In the pursuit of efficiency, productivity and staying ahead of the competition, we often seem to chase the next piece of shiny equipment or inventive approach, but sometimes, a good old-fashioned method applied in a different way can provide an innovative and effective solution. When it comes to cooling pharmaceutical facilities and their processes, we don’t necessarily need the most modern refrigeration technology.

Ice storage is an old technology. Large ice blocks were used to cool buildings long before mechanical refrigeration was invented. Though that invention rendered ice blocks impractical and obsolete, new cooling systems employ ice in more sophisticated ways. Modern ice storage tanks, as an addition to an existing glycol chiller system, can increase the effective total capacity of the glycol cooling system. This helps to more evenly balance electricity loads and prevents the need to add costly equipment or to upgrade the electrical service for more capacity.

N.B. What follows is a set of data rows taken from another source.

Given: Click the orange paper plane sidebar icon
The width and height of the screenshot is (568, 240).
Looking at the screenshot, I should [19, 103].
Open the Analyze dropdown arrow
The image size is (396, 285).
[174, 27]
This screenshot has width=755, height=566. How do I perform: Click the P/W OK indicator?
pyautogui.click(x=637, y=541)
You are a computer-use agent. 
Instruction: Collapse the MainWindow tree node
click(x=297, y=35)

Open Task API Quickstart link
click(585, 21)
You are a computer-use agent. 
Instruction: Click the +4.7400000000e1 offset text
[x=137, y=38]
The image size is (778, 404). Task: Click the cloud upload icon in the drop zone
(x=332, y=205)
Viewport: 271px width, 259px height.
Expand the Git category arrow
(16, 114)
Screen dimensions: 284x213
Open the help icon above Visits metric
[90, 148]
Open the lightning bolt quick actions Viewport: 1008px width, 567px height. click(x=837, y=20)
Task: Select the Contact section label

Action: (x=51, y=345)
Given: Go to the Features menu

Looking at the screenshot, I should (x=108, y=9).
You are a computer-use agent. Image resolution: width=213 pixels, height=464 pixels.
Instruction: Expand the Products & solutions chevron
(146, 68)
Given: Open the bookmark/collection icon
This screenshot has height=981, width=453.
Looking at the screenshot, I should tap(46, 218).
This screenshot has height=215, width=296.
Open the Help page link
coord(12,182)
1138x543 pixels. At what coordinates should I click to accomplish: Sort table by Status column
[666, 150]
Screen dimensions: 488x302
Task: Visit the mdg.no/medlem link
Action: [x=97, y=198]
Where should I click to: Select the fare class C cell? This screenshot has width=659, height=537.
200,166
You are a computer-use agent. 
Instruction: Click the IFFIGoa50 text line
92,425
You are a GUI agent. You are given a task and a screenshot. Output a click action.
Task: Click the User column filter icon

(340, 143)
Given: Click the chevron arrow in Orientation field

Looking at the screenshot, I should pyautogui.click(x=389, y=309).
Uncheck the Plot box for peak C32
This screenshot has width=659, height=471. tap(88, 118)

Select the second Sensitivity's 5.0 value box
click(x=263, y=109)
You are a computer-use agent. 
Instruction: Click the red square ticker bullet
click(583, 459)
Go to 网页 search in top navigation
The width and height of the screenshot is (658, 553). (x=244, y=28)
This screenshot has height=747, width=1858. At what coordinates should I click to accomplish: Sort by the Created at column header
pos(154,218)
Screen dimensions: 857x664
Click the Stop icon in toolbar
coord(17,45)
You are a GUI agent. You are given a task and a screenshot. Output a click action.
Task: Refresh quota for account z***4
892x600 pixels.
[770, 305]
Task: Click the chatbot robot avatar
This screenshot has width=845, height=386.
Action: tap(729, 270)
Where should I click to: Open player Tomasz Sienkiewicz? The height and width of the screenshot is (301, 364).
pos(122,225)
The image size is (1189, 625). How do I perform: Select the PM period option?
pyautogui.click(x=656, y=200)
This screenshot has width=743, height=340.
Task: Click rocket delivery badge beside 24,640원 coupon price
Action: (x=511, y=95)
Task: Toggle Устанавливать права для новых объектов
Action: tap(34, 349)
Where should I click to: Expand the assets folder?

Separate glycol chilled water systems are commonly used in many pharmaceutical facilities for process cooling, which requires colder water temperature and year-round operation. The glycol chillers typically produce chilled water at temperatures low enough to create ice in sealed storage tanks at night or on weekends when the need for chilled glycol is low. By adding tanks of water with tubes of circulating chilled glycol in the tanks, ice can be generated at off-peak times and then melted to create additional chilled glycol at peak times. This increases the overall peak capacity of the glycol system and allows the glycol chillers to move continuously at their peak operating efficiency speeds without having to cycle on and off in response to changing building loads.

For example, CRB worked with a pharma client whose facility glycol use indicated a base load of approximately 50 gallons per minute during the day. However, at night when the facility runs its clean-in-place sterilization cycle, an additional 200 gallons per minute is required to cool the hot piping and tanks, but that 200 gallons per minute is only needed for a few hours a night. The typical solution would be to design a 250-gallons-per-minute chiller system to meet the peak load, but the downfall of this option is that the chiller would run at partial load for most of every day. CRB suggested something different.

When ice storage tanks were added in line to the glycol chilled water system, a smaller chiller (e.g., a 100-ton chiller or two 50-ton chillers) could be used to meet the daily overall load of 50 gallons per minute for the building while using the excess 50 gallons per minute to generate ice in the storage tanks. Then at night, when the clean-in-place cycle is done, both chillers would run to cool the process in addition to using the stored ice in the tanks to provide the additional 150 gallons per minute for the short cooling cycle run. Ultimately, implementing ice storage means that the client will not have to add chillers, even if the facility grows, and the client will see a payback on the installation of the system within three years.

CRB advised another client to use ammonia compressors to generate ice on the units’ plates. The ice was then transferred to an underground storage tank, over which process cooling water circulated. That process chilled water was then pumped out to the process equipment. This system provided high, instantaneous cooling capacity, and it also allowed the client to just use water, rather than glycol or a mixture of the two, for process cooling. Just like the other system, this one was designed to build ice each night, helping to offset electrical loads.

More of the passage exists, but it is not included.